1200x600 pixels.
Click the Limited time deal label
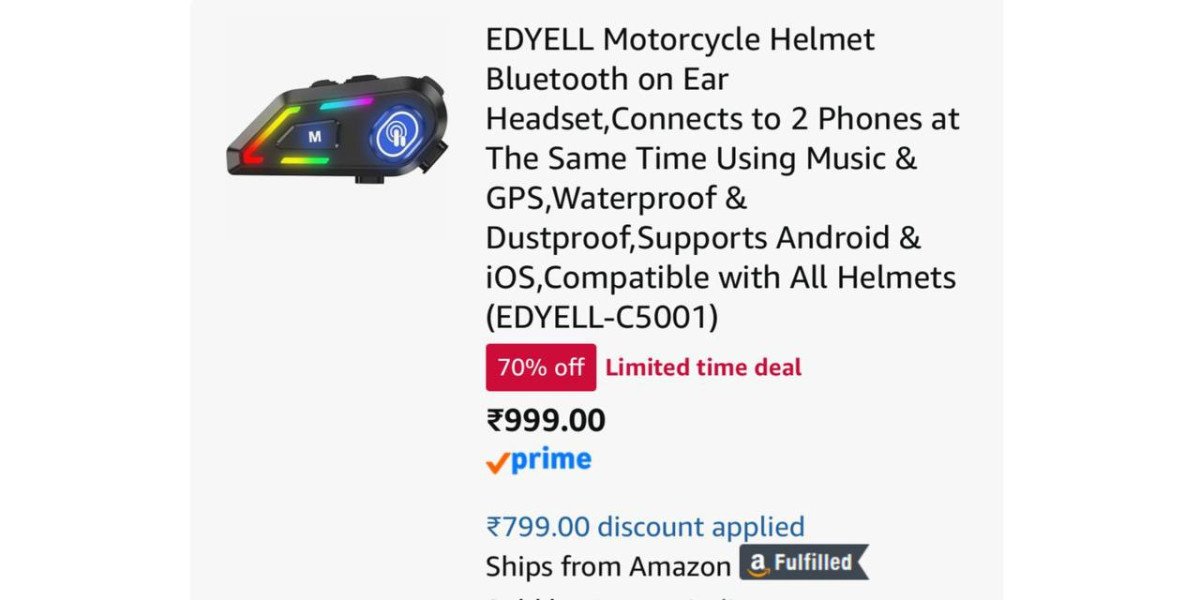click(x=703, y=367)
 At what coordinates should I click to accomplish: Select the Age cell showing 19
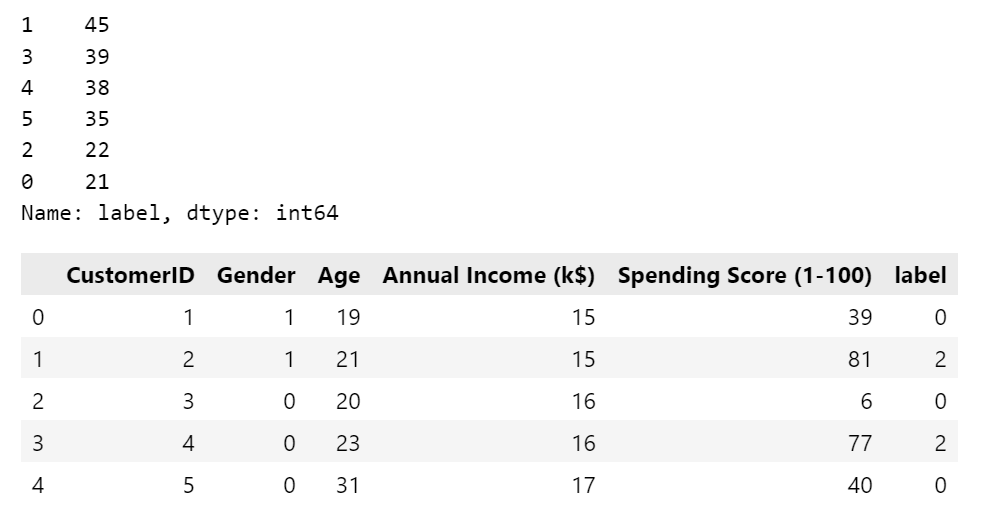click(348, 318)
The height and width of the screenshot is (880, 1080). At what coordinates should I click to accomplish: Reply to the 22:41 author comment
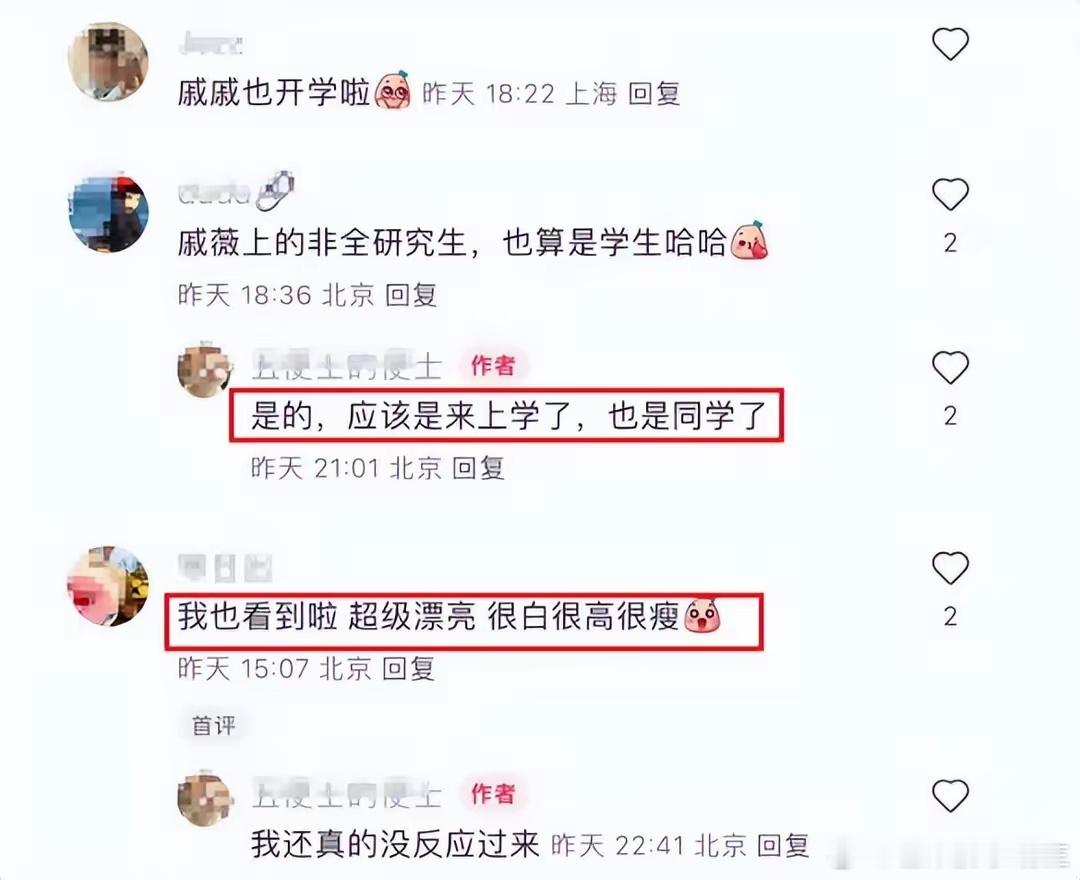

· · · · · · ·

◆ **Your objective**
Retype only the lines from the line with "At what coordinates should I click to accomplish: Select" through the last line of the data. Keep both ends and skip the pictures.

◆ **Task result**
 At what coordinates should I click to accomplish: Select the Age cell showing 19
click(348, 318)
The height and width of the screenshot is (880, 1080). At what coordinates should I click to accomplish: Reply to the 22:41 author comment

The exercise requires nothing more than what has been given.